Председателя мы встретили на улице. Это среднего роста человек, плотный, очень моложавый, с темным от загара, выразительным и подвижным лицом.
– Поехали в гостиницу. Я как раз в том направлении иду, в радиоузел. Это напротив.
В гостинице, обыкновенной пятистенкой избе, стояли три койки, диван, зеркальный шкаф, приемник. Занавески, коврики, белоснежные покрывала – от всего этого веяло чистотой и уютом; и после длинной утомительной езды по пыльной тряской дороге один вид хорошо прибранной комнаты невольно вызывал блаженную улыбку.
– Вот наши люксы, – шутил Лозовой, довольный тем эффектом, который произвела на нас его гостиница. – Умывайтесь и, пожалуйста, в столовую. Условие у нас такое: и ужин, и обед, и завтрак стоят двадцать пять копеек. Каждый ест сколько хочет.
– А не дешево?
– Мы посчитали: один съест побольше, другой поменьше – в общем выходит на двадцать пять копеек. А для тех, кто в поле работает, обед бесплатный.
– А не много идут к вам желающих на бесплатные хлеба?
– Мы – люди разборчивые. Нам надо понравиться. Извините, я иду разнарядку делать.
– В правление?

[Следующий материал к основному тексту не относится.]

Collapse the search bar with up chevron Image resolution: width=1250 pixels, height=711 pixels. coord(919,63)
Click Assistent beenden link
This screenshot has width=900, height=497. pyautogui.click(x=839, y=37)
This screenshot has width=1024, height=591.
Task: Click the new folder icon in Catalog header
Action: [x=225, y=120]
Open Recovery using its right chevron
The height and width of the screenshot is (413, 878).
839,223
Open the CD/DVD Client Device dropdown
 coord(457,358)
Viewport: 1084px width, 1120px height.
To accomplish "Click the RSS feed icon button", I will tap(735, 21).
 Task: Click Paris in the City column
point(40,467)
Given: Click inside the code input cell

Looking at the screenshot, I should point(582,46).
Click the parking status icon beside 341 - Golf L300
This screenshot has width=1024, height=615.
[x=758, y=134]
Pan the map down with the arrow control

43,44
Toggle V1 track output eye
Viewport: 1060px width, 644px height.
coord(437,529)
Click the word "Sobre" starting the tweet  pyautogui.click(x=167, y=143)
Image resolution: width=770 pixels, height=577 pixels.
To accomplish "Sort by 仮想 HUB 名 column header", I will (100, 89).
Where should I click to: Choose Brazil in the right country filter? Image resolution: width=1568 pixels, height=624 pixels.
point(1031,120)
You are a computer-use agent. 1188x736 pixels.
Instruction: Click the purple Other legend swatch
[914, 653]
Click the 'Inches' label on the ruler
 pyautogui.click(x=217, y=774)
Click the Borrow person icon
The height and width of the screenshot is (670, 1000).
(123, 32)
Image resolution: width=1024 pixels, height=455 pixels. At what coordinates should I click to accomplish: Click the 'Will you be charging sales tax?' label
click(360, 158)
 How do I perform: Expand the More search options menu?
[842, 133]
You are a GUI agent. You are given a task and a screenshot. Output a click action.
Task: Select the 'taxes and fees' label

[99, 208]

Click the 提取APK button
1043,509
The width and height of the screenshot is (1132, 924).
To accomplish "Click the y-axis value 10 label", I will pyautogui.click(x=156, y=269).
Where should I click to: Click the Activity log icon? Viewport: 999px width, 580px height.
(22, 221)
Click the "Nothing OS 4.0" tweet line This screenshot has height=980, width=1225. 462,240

Но ведь там нет ни души.
– В правлении мне делать нечего. Я иду на радиоузел.
– Разнарядку делать в радиоузле? Ничего не понимаю.
– Заходите, посмотрите. Впрочем, разнарядку в обычном понятии мы не делаем – нет смысла.
– То есть?
– Очень просто – наши люди знают, где им нужно работать и что делать.
Через несколько минут из репродукторов села Солдатова зазвучал знакомый голос Лозового:
– Внимание, товарищи, говорит радиоузел колхоза имени Калинина. Прослушайте разнарядку на завтрашний день и итоги работы за сегодня.
Я вошел в радиоузел. Перед микрофоном сидел Николай Иванович и держал в руке мелко исписанный листок календаря.
– Строители остаются на своих местах, – читал он, – сев продолжается, если завтра с утра не испортится погода, – в противном случае получите по радио новое задание. Как только засеете Косачевский мыс, переезжайте под белок и сейте там сто десять гектаров пшеницы. Возле Маймырской пасеки вспахать восемь гектаров Бухрякову после окончания своего участка. Тракторам на дисковании – после окончания переехать в долину на сев пшеницы. Всех «Беларусей» подготовить к послезавтраму для пахоты огородов. Конный транспорт идет за лесом. Автомашины, не закрепленные по агрегатам, идут на вывозку гравия.